Author Ben Macintyre recently spoke with HistoryNet about the notorious prison camp, and how, after all these years and countless retellings, there’s still so much to unearth.
YOU HAVE OFTEN WRITTEN THESE INCREDIBLY UNIQUE STORIES ABOUT THESE LARGER-THAN-LIFE CHARACTERS — WHO HAVE BEEN, MORE OFTEN THAN NOT, LOST TO HISTORY. WHAT IN PARTICULAR DREW YOU TO THE POWS AT COLDITZ?
Colditz is the most symbolic, famous, notorious wartime prison camp in history — it’s buried in our national mythology. It’s absolutely central to it. I grew up watching the black-and-white TV series about Colditz. I grew up playing the board game of Colditz.

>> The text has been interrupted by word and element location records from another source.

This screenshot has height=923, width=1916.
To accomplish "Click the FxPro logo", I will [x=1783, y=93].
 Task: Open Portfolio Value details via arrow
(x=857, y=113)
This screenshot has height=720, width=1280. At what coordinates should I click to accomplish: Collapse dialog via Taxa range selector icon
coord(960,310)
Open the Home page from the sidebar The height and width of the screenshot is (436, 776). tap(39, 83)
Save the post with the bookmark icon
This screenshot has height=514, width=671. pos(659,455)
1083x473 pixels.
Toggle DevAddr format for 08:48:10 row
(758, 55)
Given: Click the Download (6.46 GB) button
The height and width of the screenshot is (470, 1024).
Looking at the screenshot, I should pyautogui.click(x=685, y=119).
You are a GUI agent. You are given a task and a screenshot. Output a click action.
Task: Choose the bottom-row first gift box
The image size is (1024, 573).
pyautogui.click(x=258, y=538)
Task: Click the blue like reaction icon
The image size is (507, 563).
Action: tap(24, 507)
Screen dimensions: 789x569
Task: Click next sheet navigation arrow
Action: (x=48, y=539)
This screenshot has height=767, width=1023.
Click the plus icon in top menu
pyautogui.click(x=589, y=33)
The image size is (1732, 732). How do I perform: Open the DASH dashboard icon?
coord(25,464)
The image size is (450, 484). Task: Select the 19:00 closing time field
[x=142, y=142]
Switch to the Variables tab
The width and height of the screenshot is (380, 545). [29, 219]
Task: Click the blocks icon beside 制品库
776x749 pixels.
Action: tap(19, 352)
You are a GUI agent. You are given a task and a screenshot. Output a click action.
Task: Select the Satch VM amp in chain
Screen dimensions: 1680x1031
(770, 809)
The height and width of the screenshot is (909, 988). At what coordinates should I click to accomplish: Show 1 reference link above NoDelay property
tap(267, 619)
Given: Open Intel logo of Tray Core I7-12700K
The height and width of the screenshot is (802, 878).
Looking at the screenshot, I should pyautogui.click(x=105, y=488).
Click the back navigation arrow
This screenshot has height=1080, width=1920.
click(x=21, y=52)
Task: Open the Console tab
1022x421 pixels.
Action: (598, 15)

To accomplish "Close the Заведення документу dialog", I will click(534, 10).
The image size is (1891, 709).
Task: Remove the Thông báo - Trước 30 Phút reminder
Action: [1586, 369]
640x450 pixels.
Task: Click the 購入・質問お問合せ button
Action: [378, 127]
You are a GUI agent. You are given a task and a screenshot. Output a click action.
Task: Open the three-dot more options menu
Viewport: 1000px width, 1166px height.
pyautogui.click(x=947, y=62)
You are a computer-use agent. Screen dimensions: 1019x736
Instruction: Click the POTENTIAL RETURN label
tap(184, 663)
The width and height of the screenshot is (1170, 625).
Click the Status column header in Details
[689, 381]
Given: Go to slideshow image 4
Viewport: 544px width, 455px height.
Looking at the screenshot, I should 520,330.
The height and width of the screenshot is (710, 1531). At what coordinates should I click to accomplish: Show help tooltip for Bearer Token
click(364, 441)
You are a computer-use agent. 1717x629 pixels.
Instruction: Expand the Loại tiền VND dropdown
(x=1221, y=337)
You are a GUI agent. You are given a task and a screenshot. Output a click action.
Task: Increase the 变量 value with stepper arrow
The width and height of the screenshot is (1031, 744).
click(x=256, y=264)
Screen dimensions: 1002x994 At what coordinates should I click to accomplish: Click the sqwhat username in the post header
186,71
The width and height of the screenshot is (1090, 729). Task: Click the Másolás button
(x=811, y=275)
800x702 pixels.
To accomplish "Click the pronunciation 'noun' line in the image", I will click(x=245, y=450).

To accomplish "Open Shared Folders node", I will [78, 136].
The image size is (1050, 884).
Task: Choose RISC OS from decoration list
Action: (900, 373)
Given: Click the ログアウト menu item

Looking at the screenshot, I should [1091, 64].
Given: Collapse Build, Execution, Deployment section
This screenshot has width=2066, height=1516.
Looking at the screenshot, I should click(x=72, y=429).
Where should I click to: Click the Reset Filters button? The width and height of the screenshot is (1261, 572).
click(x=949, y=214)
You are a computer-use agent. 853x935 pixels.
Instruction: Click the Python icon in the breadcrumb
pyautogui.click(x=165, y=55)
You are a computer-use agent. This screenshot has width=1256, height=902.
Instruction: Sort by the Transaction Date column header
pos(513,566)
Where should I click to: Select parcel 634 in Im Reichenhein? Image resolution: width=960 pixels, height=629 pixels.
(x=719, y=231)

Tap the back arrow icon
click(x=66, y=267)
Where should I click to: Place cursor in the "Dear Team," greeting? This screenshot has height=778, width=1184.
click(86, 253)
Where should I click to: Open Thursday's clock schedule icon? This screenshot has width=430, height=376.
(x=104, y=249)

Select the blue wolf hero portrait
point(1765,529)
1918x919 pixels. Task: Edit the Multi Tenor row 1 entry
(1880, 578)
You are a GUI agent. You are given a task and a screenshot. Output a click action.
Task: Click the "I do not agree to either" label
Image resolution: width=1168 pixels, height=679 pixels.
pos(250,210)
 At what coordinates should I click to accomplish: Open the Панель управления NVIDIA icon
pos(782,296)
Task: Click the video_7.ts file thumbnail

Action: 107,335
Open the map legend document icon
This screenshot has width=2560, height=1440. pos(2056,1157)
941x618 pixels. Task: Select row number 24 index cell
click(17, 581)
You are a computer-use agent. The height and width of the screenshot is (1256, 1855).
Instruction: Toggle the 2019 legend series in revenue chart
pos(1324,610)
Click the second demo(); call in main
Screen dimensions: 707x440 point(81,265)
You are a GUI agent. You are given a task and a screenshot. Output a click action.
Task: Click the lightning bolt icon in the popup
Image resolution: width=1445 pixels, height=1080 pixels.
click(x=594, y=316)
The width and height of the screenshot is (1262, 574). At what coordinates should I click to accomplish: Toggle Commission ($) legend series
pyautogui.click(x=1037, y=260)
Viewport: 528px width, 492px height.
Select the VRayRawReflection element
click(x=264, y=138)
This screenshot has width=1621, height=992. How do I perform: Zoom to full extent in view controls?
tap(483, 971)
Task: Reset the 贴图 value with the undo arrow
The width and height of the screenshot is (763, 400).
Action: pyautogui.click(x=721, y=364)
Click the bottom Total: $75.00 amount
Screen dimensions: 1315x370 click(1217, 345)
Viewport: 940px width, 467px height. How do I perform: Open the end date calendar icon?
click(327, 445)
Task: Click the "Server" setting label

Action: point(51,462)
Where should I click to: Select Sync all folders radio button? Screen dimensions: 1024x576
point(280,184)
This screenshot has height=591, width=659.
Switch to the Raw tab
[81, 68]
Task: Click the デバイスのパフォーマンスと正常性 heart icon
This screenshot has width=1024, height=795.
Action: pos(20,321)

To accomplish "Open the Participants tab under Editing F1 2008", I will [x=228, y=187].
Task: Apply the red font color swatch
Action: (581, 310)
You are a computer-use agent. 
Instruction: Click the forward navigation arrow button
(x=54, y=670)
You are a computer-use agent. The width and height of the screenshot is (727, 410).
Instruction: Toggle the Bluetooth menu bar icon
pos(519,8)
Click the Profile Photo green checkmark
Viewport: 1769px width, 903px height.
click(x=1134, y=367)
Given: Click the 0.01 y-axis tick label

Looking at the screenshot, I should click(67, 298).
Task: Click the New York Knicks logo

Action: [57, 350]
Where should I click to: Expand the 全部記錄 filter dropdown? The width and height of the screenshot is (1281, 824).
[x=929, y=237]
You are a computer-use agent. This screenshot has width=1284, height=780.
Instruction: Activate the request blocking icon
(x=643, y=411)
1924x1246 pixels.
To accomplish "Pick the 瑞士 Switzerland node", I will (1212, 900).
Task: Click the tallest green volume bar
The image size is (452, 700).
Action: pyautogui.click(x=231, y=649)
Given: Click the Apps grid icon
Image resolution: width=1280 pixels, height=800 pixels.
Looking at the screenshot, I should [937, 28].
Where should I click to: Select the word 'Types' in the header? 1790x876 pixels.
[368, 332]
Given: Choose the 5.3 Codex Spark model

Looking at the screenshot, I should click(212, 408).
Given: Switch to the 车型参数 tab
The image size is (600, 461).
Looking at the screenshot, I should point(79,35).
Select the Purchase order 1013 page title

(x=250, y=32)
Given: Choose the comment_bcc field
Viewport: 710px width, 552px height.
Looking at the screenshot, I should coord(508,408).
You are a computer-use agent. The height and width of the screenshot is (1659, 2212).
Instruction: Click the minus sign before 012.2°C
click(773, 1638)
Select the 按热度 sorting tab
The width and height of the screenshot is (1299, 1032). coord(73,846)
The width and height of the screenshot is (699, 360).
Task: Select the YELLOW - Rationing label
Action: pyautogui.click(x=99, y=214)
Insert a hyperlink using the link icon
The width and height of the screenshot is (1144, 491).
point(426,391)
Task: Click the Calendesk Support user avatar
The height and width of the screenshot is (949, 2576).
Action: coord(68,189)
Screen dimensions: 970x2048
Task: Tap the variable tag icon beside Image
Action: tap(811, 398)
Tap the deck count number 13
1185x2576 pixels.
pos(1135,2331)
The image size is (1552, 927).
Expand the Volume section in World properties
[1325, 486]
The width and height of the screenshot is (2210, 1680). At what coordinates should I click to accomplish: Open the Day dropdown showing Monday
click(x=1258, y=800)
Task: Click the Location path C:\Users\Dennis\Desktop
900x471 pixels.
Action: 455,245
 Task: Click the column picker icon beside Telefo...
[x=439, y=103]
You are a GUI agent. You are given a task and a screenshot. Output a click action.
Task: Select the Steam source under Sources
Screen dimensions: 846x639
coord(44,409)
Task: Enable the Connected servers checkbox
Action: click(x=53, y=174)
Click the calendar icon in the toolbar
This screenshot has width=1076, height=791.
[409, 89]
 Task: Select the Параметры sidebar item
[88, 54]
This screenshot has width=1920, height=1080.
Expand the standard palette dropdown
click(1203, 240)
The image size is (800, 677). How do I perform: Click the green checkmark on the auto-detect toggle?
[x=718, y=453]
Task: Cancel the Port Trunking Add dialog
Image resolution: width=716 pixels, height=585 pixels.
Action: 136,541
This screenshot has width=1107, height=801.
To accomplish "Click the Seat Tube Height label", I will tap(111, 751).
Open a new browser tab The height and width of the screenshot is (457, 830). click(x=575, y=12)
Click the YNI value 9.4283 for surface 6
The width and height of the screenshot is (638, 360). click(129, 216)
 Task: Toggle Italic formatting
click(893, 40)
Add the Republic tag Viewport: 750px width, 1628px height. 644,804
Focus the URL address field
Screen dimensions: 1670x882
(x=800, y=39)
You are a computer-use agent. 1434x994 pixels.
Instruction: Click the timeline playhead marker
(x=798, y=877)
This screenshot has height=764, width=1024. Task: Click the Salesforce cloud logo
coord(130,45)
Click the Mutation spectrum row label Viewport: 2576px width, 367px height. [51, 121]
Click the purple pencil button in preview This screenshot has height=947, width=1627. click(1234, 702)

And so along with that kind of heavy symbolism comes a lot of mythology. There is a very clear legend associated with Colditz. To sort of to simplify it, it’s the legend of brave Brits with mustaches, winning the war in a different way by defying the German captors and digging their way out to freedom. Now, of course, there was a lot of that — there was a tremendous amount of bravery and resilience and a lot of incredible escape attempts. But what I found fascinating about Colditz is that it’s a kind of, it’s a strange, artificial, enclosed world that takes place in the middle of war.